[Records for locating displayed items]
····················
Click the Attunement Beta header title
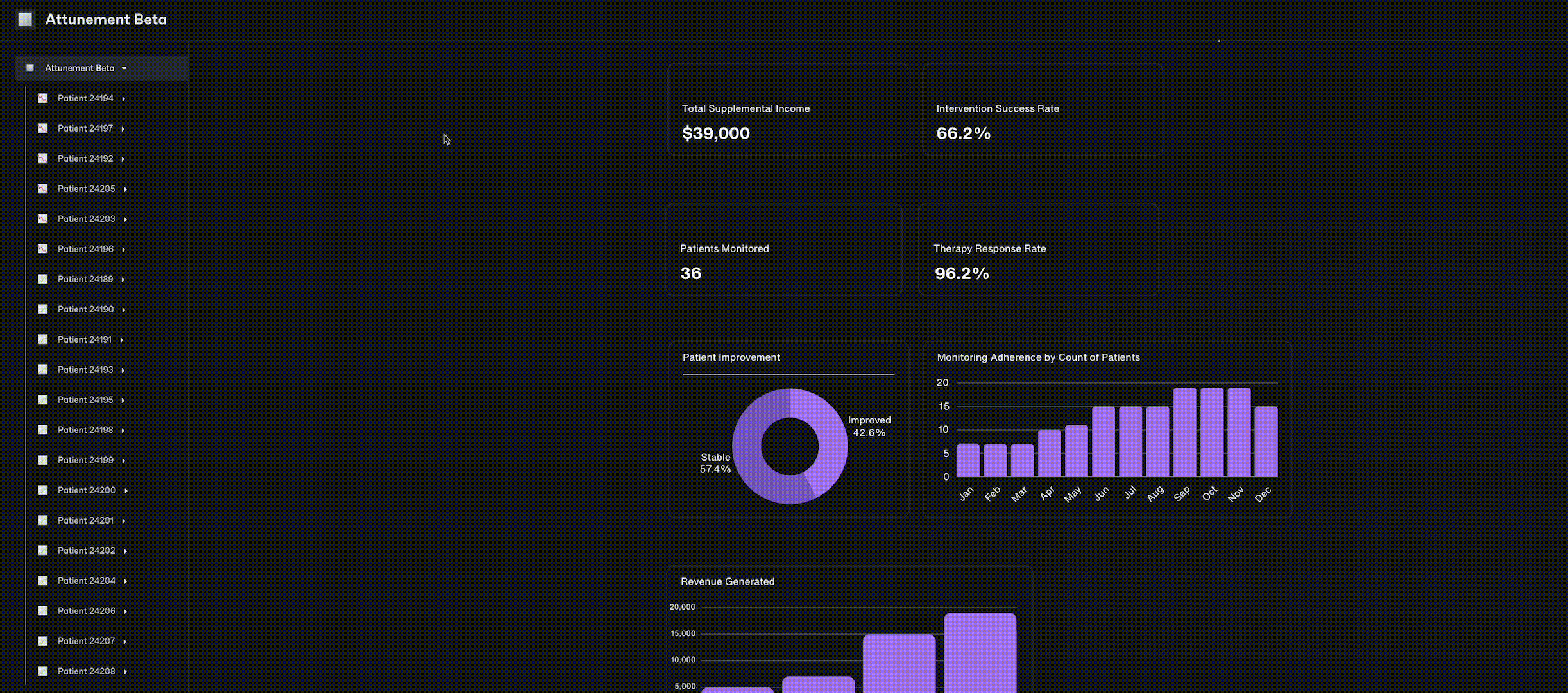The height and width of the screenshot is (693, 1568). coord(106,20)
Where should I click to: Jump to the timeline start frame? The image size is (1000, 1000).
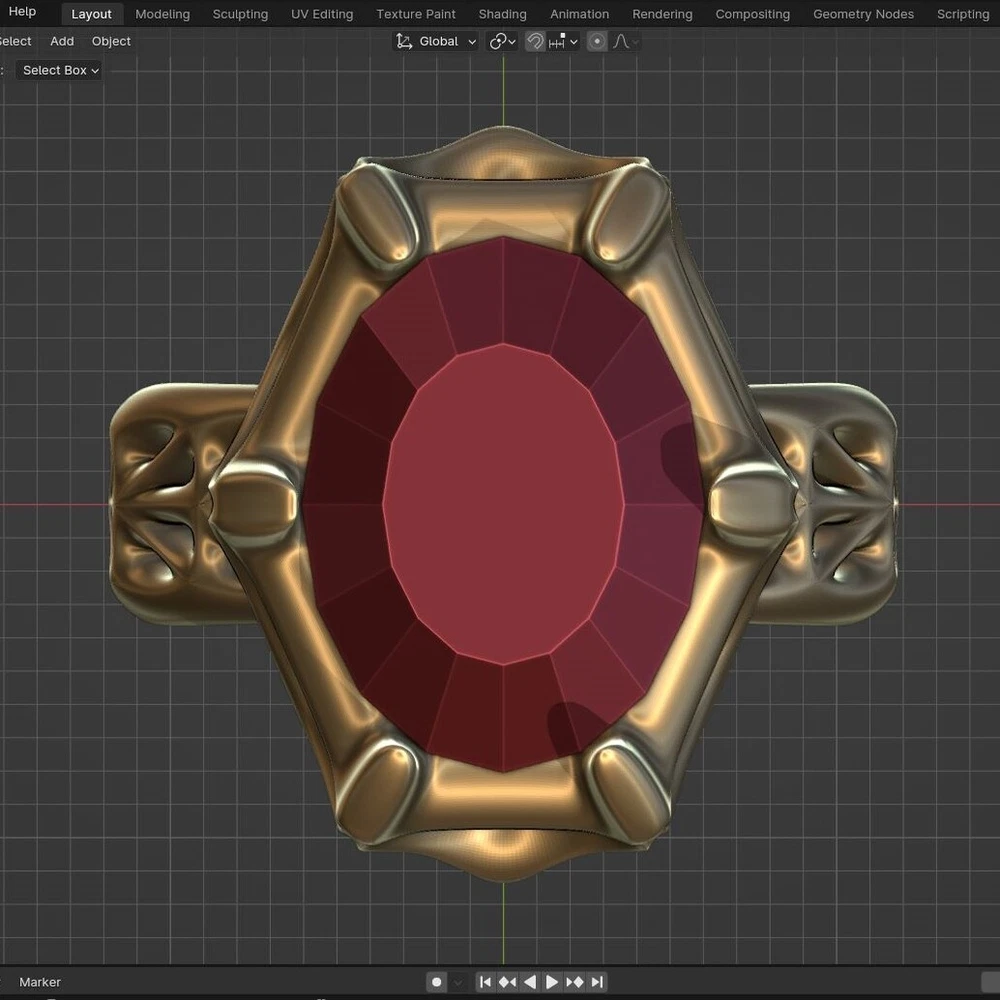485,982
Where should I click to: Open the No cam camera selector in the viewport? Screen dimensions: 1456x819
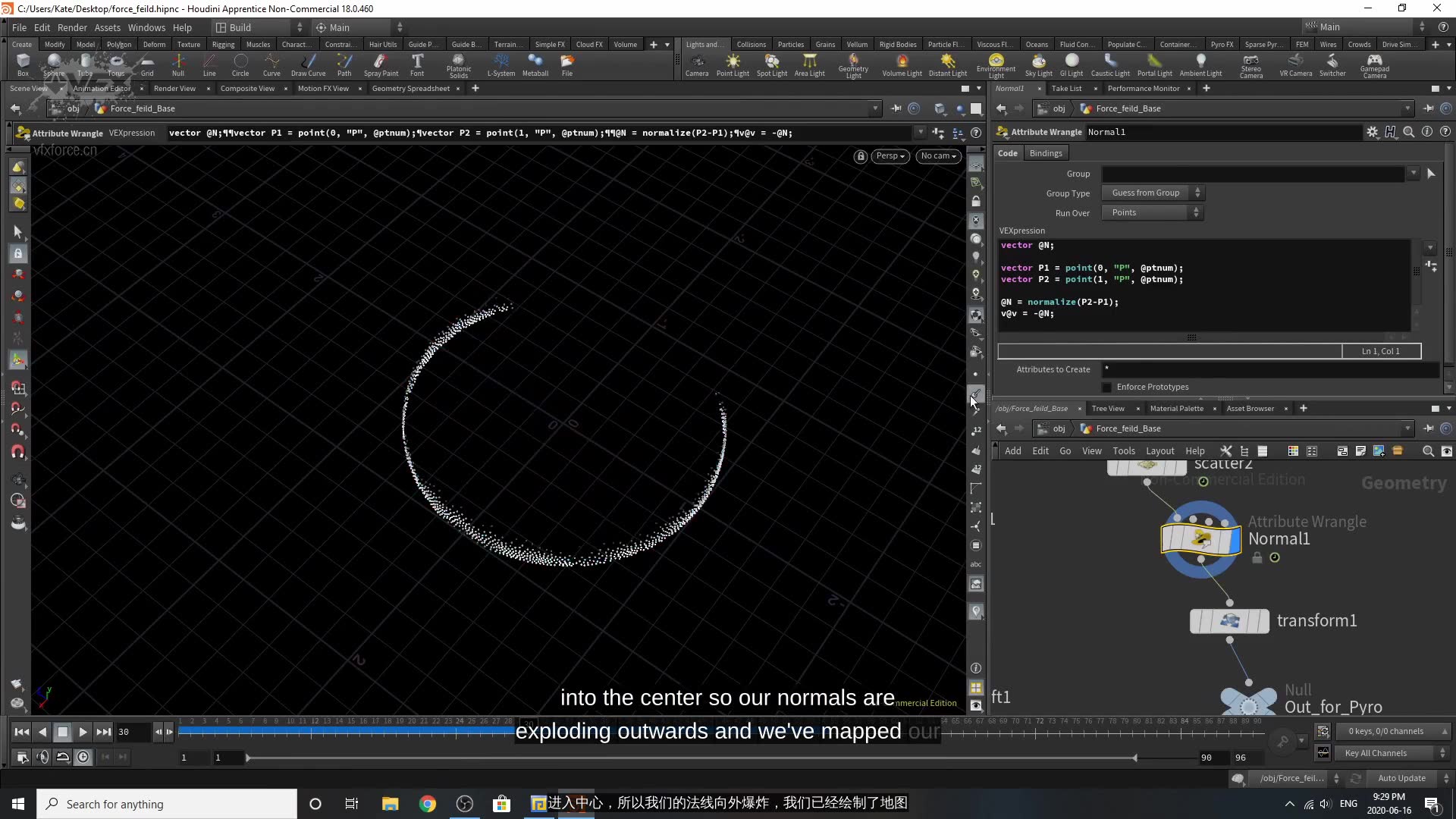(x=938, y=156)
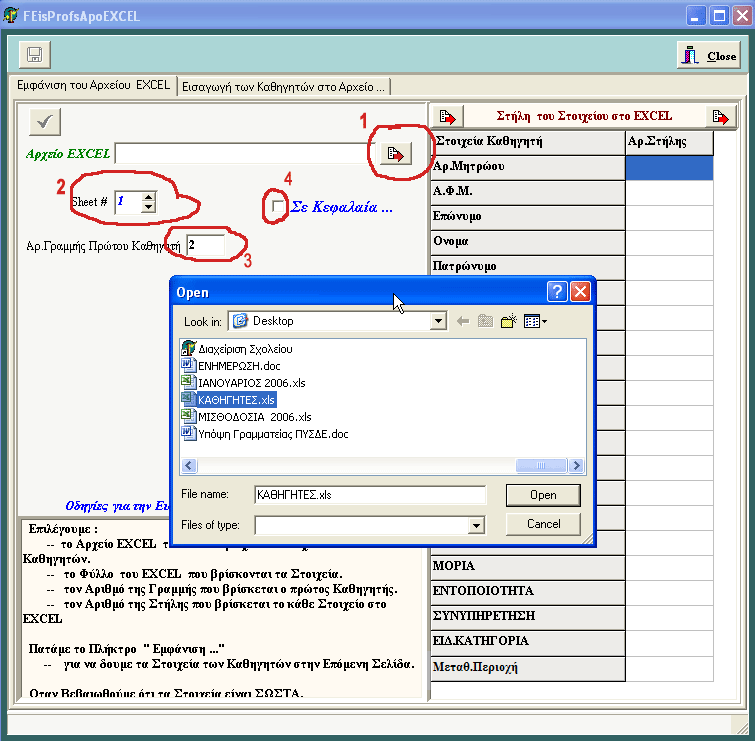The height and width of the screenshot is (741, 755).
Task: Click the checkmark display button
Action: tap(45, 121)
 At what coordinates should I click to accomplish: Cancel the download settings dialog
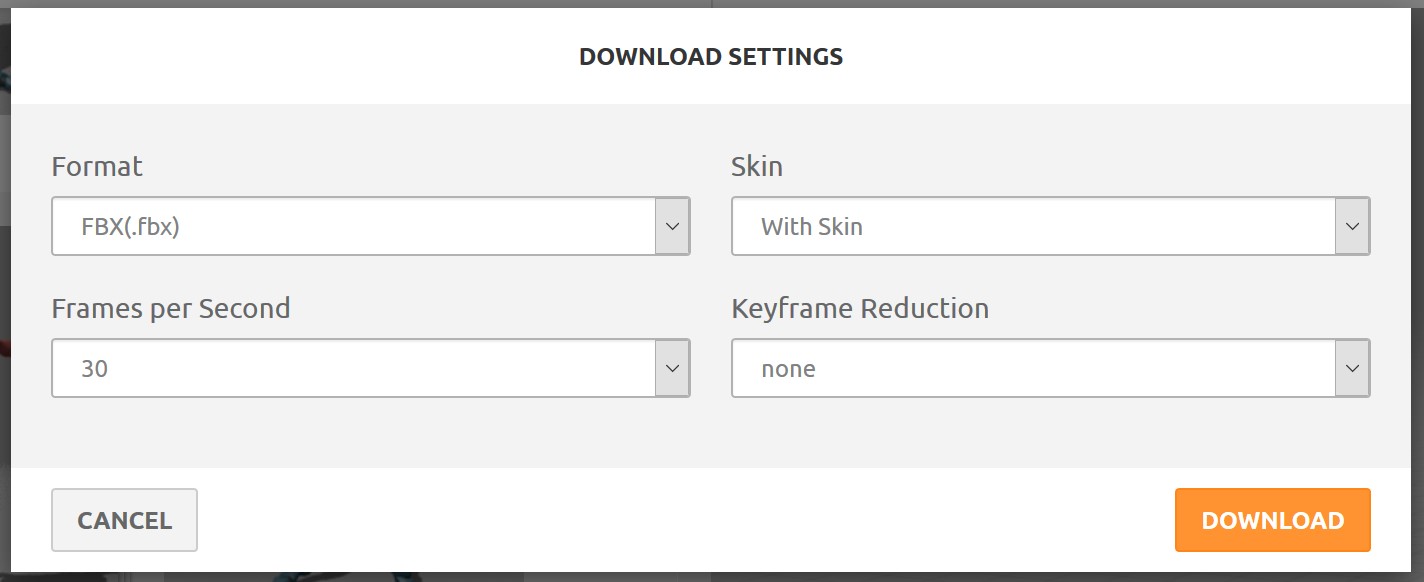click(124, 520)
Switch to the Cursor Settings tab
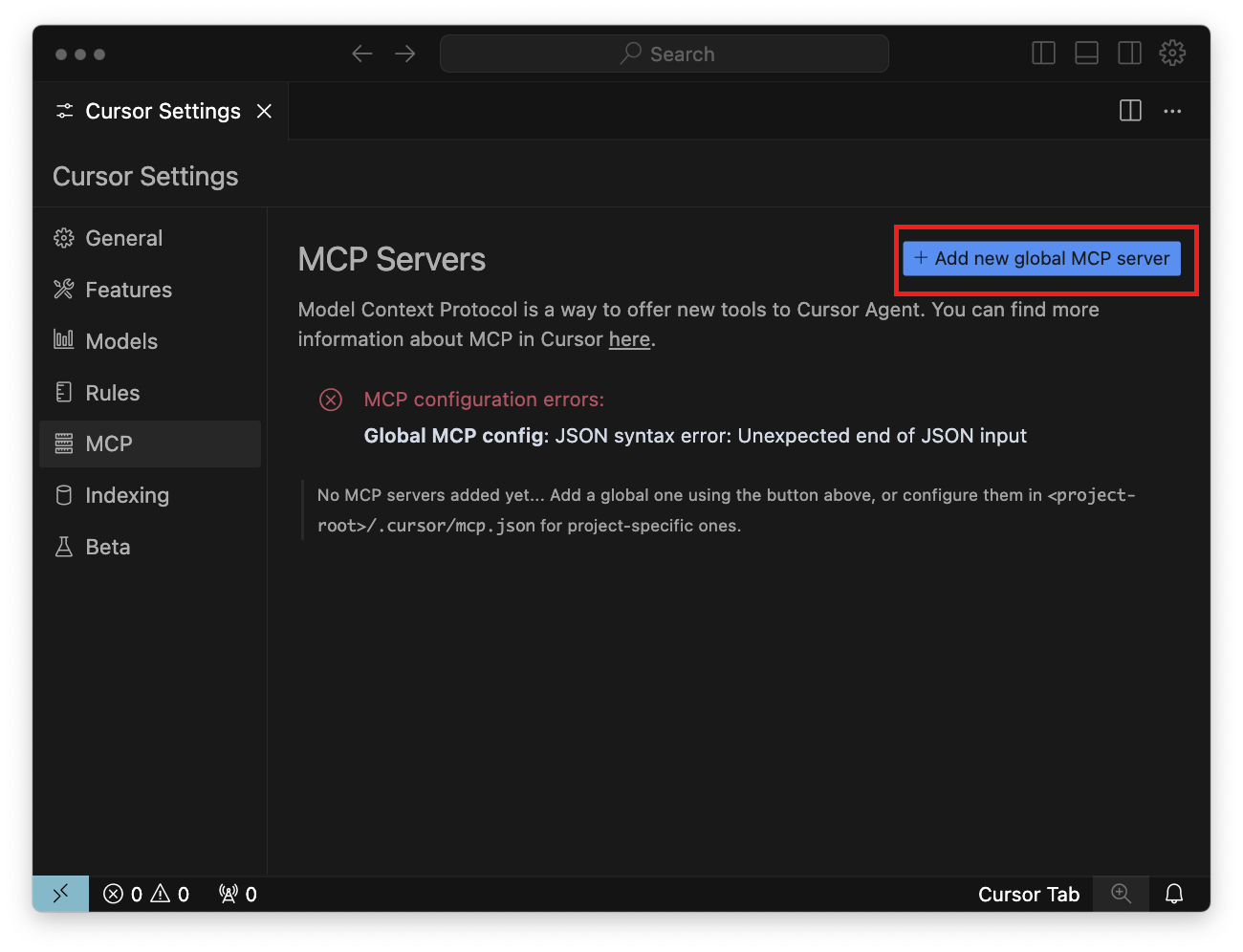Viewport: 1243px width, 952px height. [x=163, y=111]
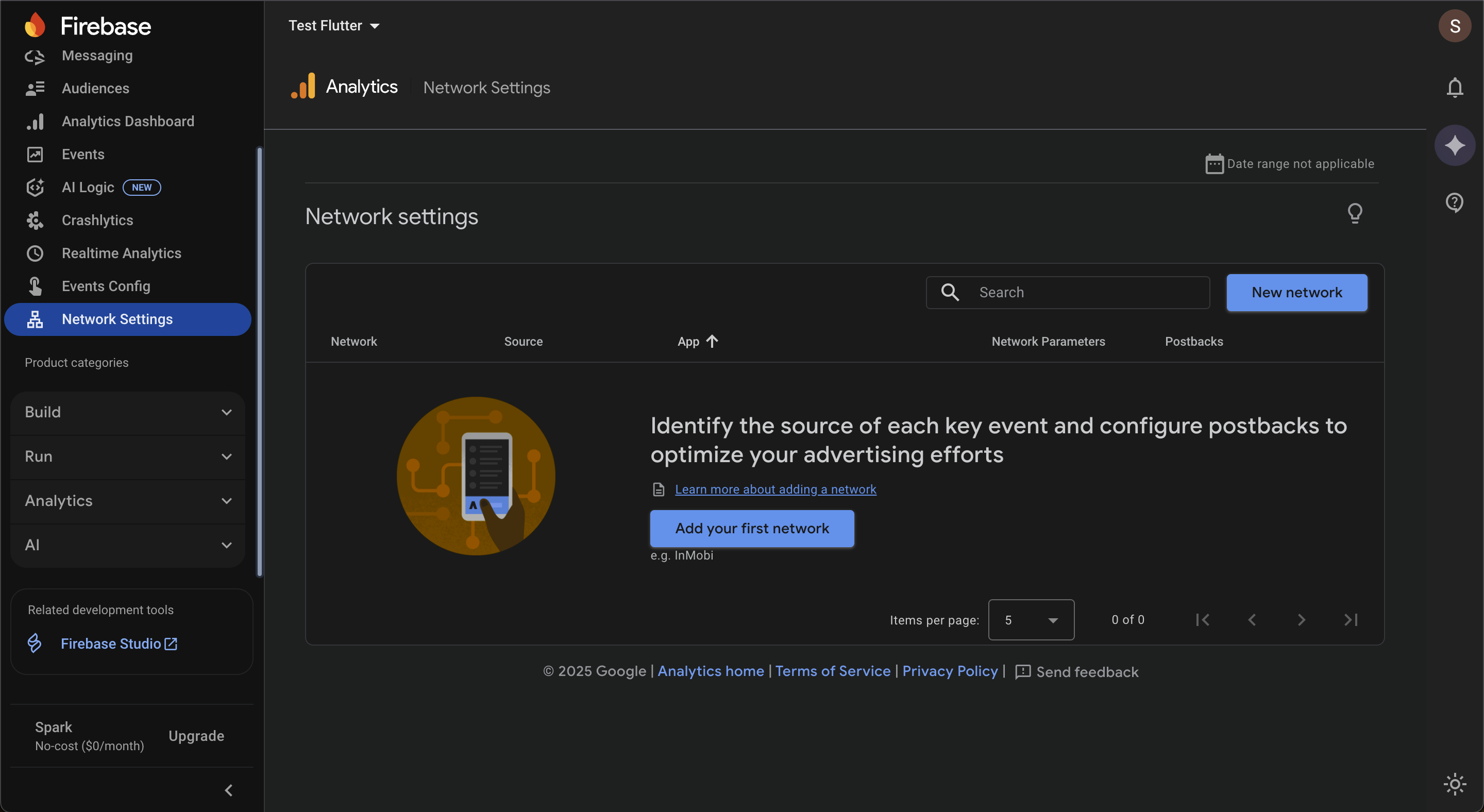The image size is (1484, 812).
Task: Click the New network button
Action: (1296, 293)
····················
# [What is required]
Reproduce the lines above verbatim, omitting the pictures from your output.

# [Solution]
Click the Attunement Beta header title
The height and width of the screenshot is (693, 1568). coord(106,20)
Where should I click to: Jump to the timeline start frame? The image size is (1000, 1000).
485,982
Where should I click to: Open the No cam camera selector in the viewport? Screen dimensions: 1456x819
(x=938, y=156)
The height and width of the screenshot is (741, 755).
Task: Click the checkmark display button
Action: tap(45, 121)
 At what coordinates should I click to accomplish: Cancel the download settings dialog
click(124, 520)
Switch to the Cursor Settings tab
Viewport: 1243px width, 952px height. [x=163, y=111]
The image size is (1484, 812).
Task: Click the New network button
Action: (1296, 293)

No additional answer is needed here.